A sufficient protecting method may be to completely remove both of the two hydrogen atoms of the amino group. For this purpose, the N-phthaloyl (Phth) protective group was introduced to dopamine by N-carbethoxyphthalimide in methanol. The resulting Phth-dopamine (1) was then refluxed with DMP and a catalytic amount of TsOH in benzene. To shift the reaction equilibrium, volatile byproducts were removed from the reaction system by distillation. The condensed liquid was recycled using a Soxhlet extractor, the thimble of which was filled with anhydrous CaCl2 to absorb water and methanol. In addition, anhydrous solvent and argon protection were used to prevent introduction of water from external sources, shortening the reaction time to ca. 1–2 h from 24 h sometimes required for traditional methods.21 The raw product was subjected to GC-MS analysis, which gave a major peak in the chromatogram and a molecular ion at 323 (calcd. 323.12) in the mass spectrum, indicating that full protection of the amino group results in acetonide cyclization rather than isoquinoline formation. The identification of Phth-dopamine(acetonide) (2) was further confirmed by high resolution mass spectrometry (HRMS) and nuclear magnetic resonance (NMR) spectroscopy, with the latter showing a peak at δppm 117.8 for the quaternary carbon of the acetonide group. Acetonide protected dopamine (3)22 was obtained by deprotection of the phthaloyl group of 2 with hydrazine in DCM. In a previous application of this strategy, Phth-protected DOPA methyl ester was converted to Phth-DOPA(acetonide)-OMe, leading to the synthesis of Fmoc-DOPA(acetonide)-OH, a useful intermediate to incorporate DOPA into synthetic peptides.10

The use of hazardous hydrazine23 and the difficulty to remove hydrazide byproduct24,25 during dephthalylation of Phth-DOPA(acetonide)-OMe prompted us to examine other N-protecting groups, such as the carbamates Boc and Fmoc and the amide trifluoroacetyl (Tfa), which remove only one of the two hydrogen atoms of the amino group. The introduction of a carbonyl group adjacent to the nitrogen atom followed by protonation of the amide nitrogen may form an N-acyliminium ion, which probably facilitates Pictet-Spengler type reactions due to increased eletrophilic reactivity.26 However, acetonide cyclization may still be favored if the reaction is carried out in an aprotic solvent with only catalytic amount of acids.

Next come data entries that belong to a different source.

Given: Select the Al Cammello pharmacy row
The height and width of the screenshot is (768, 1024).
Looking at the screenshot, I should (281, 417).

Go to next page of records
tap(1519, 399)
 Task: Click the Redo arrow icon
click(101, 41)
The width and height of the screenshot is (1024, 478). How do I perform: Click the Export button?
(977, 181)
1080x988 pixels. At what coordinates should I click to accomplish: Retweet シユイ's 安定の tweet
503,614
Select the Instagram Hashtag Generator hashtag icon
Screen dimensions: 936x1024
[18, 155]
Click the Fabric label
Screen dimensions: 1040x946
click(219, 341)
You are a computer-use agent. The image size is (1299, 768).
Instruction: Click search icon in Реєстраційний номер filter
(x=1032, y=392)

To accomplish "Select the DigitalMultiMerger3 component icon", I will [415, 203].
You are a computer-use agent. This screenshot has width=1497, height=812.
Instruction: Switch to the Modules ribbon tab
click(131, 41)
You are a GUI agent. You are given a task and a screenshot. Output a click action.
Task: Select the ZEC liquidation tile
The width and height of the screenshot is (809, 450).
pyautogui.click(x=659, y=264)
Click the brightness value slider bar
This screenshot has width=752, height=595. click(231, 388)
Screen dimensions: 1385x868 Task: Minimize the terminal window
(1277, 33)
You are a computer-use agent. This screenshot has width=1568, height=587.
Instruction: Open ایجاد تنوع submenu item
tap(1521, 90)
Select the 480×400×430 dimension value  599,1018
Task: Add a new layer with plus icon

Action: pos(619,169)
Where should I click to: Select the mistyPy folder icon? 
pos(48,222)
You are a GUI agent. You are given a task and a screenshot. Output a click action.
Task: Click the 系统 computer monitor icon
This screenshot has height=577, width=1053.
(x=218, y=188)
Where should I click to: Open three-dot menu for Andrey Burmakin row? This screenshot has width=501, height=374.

Fmoc- and Boc-protected dopamine behaved quite differently when refluxed with DMP and TsOH. Fmoc-dopamine, synthesized by reacting dopamine with fluorenylmethyloxycarbonyl chloride,19 readily underwent acetonide cyclization to form Fmoc-dopamine(acetonide)(4). The course of the reaction could be conveniently monitored by the FeCl3 test on a TLC plate, which produced a black spot for free catechols at room temperature. After acetonide protection, the spot was indistinguishable from yellow background, but turned black after heating to 105 °C. In the case of Boc-dopamine20, even after a 4 h reflux with 5.5% TsOH and DMP, ferric chloride test still produced a dark black dot on the TLC plate, indicating the presence of a significant amount of unprotected catechol. A second portion of TsOH (1 equiv) was added and the reaction mixture was stirred for another 1 h to give a precipitate, which was collected, purified, and subjected to intensive characterization. Positive mode LC-MS data revealed a monoisotopic molecular ion of m/z 194.10, corresponding to C11H16NO2 (MH+), suggesting the addition of a C2H6C group to dopamine. Negative mode LC-MS data showed a peak at 171.00, indicating the presence of p-toluenesulfonate anions ((M-H), Calcd. 171.01). Combining the data provided by HRMS and NMR spectra, the product was identified as a sulfonic salt of a tetrahydroisoquinoline (5). The result is not entirely unexpected because the acid-labile Boc protective group is readily removed when heated in the presence of TsOH, releasing dopamine that subsequently undergoes a Pictet-Spengler condensation.27

In contrast with the Boc protective group, Tfa is stable to acids, and it is smaller in size than the Fmoc group. Although Tfa-dopamine (6) could be isolated in low yield (19%) from the Bischler-Napieralski reaction of Tfa and methyl ether protected dopamine28, an improved procedure was developed by treating dopamine hydrochloride with methyl trifluoroacetate in methanol in the presence of triethylamine (Et3N), giving 6 in nearly quantitative yield. The acetonide protection of compound 6 ran smoothly and was completed in 1.5 h with a yield of ca. 89%. The advantage of using Tfa protective group is that its deprotection does not require hazardous hydrazine. Compound 3 was readily obtained by hydrolysis of Tfa-dopamine(acetonide) (7) in lithium hydroxide solution followed by simple extraction.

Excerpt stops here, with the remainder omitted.